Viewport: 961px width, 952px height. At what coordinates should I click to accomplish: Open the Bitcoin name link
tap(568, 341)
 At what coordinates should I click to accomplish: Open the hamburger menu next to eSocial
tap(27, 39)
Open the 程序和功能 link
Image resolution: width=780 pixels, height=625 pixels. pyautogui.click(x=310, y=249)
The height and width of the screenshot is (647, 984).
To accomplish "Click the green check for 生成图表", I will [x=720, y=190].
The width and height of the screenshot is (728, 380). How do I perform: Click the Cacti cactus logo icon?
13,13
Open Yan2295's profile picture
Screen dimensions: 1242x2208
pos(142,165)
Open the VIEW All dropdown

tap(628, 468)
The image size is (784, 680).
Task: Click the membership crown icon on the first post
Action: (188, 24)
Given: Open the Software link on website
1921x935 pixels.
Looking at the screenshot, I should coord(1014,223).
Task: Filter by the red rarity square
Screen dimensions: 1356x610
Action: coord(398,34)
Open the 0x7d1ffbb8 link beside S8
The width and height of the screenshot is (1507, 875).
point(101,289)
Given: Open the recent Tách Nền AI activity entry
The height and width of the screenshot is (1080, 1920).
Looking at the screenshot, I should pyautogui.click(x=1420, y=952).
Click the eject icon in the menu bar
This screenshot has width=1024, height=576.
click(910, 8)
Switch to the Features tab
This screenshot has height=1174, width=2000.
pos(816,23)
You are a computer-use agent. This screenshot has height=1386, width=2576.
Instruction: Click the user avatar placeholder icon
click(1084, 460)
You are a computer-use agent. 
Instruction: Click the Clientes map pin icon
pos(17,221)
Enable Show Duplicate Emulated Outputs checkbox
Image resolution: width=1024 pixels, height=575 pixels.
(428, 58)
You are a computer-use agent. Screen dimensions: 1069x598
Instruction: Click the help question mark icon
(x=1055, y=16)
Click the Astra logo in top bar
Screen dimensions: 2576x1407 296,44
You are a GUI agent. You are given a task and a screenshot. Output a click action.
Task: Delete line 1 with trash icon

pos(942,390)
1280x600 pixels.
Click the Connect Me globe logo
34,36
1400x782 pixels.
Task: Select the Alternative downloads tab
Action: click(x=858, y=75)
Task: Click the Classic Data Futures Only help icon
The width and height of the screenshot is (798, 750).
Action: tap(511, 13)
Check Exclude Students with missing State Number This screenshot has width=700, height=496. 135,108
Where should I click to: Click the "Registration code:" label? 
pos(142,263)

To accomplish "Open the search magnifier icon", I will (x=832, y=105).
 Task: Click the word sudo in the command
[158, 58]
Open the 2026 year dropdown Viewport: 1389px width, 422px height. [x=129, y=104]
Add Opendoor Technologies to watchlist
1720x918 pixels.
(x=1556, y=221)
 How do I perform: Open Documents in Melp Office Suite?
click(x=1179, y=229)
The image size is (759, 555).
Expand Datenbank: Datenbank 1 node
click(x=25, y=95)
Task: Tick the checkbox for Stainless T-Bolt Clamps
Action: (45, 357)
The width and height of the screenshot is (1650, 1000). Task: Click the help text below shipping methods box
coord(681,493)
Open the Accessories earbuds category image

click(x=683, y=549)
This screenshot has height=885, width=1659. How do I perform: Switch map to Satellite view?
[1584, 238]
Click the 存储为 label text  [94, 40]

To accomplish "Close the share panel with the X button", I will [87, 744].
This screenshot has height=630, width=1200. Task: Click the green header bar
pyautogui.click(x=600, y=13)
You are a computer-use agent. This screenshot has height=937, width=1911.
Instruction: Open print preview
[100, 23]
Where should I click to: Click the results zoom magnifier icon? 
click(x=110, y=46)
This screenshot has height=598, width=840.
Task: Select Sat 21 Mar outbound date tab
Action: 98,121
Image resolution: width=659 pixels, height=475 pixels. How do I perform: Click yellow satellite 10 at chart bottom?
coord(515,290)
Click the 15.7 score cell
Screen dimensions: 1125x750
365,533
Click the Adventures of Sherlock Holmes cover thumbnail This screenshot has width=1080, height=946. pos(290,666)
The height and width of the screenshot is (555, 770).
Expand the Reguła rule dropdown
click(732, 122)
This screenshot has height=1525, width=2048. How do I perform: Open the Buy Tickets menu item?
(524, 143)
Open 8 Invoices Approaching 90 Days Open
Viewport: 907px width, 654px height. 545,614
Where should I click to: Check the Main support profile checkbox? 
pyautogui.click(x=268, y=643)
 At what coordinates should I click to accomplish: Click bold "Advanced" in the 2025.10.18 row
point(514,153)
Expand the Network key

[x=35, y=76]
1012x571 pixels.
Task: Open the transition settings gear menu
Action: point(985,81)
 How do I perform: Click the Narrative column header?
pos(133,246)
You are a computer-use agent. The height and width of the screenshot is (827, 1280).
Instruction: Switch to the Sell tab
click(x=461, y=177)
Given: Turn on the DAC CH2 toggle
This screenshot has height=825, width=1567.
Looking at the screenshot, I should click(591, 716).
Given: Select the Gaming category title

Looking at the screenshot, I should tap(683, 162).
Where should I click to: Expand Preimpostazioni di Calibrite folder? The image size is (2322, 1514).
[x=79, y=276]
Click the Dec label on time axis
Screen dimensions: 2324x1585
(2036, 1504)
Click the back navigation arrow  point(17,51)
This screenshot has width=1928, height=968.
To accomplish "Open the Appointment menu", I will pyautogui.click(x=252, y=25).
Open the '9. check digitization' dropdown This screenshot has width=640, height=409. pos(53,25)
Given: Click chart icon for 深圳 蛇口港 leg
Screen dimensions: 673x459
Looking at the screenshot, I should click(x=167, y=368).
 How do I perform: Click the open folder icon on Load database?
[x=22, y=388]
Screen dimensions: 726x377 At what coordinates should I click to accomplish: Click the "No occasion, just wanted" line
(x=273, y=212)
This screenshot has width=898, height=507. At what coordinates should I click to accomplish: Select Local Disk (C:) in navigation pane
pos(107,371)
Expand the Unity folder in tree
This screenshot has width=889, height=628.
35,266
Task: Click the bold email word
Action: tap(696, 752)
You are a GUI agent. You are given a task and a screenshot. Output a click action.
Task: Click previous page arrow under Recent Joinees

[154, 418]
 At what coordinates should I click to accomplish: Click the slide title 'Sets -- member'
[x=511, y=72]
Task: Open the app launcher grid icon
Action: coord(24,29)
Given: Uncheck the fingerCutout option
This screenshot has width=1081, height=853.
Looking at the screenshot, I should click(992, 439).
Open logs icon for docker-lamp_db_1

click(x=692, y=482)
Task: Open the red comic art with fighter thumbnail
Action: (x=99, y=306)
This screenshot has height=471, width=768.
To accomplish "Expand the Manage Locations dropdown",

§ DIRECTION: Copy out every item line from the one containing "Open the 程序和功能 link" down to the one containing "Action: (188, 24)", both included, with each line exactly as it appears.

§ OUTPUT FOR THIS TASK:
Open the 程序和功能 link
Image resolution: width=780 pixels, height=625 pixels. pyautogui.click(x=310, y=249)
The height and width of the screenshot is (647, 984).
To accomplish "Click the green check for 生成图表", I will [x=720, y=190].
The width and height of the screenshot is (728, 380). How do I perform: Click the Cacti cactus logo icon?
13,13
Open Yan2295's profile picture
Screen dimensions: 1242x2208
pos(142,165)
Open the VIEW All dropdown

tap(628, 468)
The image size is (784, 680).
Task: Click the membership crown icon on the first post
Action: (188, 24)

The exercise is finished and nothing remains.